Tran Van Khiem does not want to enter a community-based rehabilitation program even though he has thought about quitting drugs many times.
“People have to pay to receive treatment. And to be honest, there's nothing drug users can do to find money apart from stealing," Khiem said, adding that a daily pill costs up to VND10,000, or a round 50 US cents.
“When they have money, there's this temptation because the first thing a drug user will do is to buy more drugs,” said the 46-year-old man who lives in Ho Chi Minh City’s District 4.
The number of drug users in the city has been on the rise as community-based, voluntary treatment programs are not really effective.
To make matter worse, it is easy to buy drugs in the city these days, according to users.
“You can buy them directly or just order them to be delivered to your house,” said Nguyen Ngoc Tuan, a drug user in District 8 who has been addicted for more than 10 years.
“Many people who start to use drugs often sell drugs as well,” he added.
According to HCMC Police Department, the number of drug users in the city has doubled over the past five years to more than 19,200 people.
“The number of other undocumented drug users can be 50 or 70 percent of that figure, including 5,724 people who have fled from treatment centers,” said Senior Lieutenant Colonel Nguyen Si Quang.
“There has been a rise in the use of methamphetamine, which led to serious and extremely serious crimes.”
Quang said that drug use has become very common in the service sector including bars, clubs and hotels.
Linh, a sex worker, said she moved to HCMC several years ago to work at cafés and bars, where she became a drug user.
“A co-worker asked me to try and I got addicted. Sometimes, I really want to quit but I can’t if I still work at night clubs.”
And it's a vicious cycle for Linh.
"Now I have to keep doing sex work because I need money to buy drugs,” she said.
High relapse rates
Quang said the relapse rates among drug users are high.
“Home and community-based treatment programs have low effects and a high relapse chance," he said.
According to a survey conducted by the city’s police department, nearly 78 percent of 19,200 documented drug users have been found using drugs again after rehabilitation.
Nearly 90 percent of drug users are men and more than 75 percent are either unemployed or working in unstable jobs.
More than 67 percent of drug users have been fined for administrative violations or serving criminal convictions.
Currently, about 500 drug users are being held either for criminal investigation or serving a conviction, according to the survey.
Thi Thi Tuyet Nhung of HCMC People’s Council, the municipal legislature, said that community-based rehabilitation has faced many difficulties due to limited personnel and facilities.

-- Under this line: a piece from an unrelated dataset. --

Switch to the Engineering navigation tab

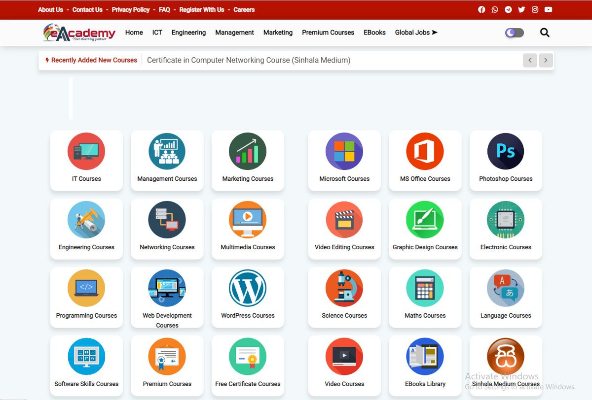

"A lack of doctors at medical centers at sub-district level has made it difficult to determine the addiction level of drug users.”
Moreover, relatives of many drug users have not encourage them to enter treatment, she said.
Le Van Quy, deputy director of HCMC Anti-Social Evils Agency, said discrimination in the community has prevented drug users from joining local treatment programs.
Since 2008, methadone treatment programs have received more than 22,000 among a total of 204,000 drug users nationwide. The programs are likely to fall short of the target of reaching 80,000 people by the end of this year.
Last month, Ho Chi Minh City launched a center for drug users with the use of Suboxone, the first facility in the country to offer this treatment option.
Methadone works by stemming the craving for opioids. Dr Masaya Kato, coordinator of communicable diseases group of World Health Organization, said that for the people with heroine dependence, the treatment using methadone or Suboxone is very effective.
“Many people can reduce or stop using heroine, have better social lives and thus contribute better to society, and reducing the risk of HIV infection,” he told Thanh Nien News.
Kato said that both medications are opiates and therefore addictive and that methadone and Suboxone treatment have been mostly funded by the donors.
“I understand the Ministry of Health is exploring financing increasingly by domestic resources. It is critical to identify sustainable way of financing drug dependence treatment,” he said.
“After all, drug dependence is chronic medical condition that requires treatment just as other diseases.”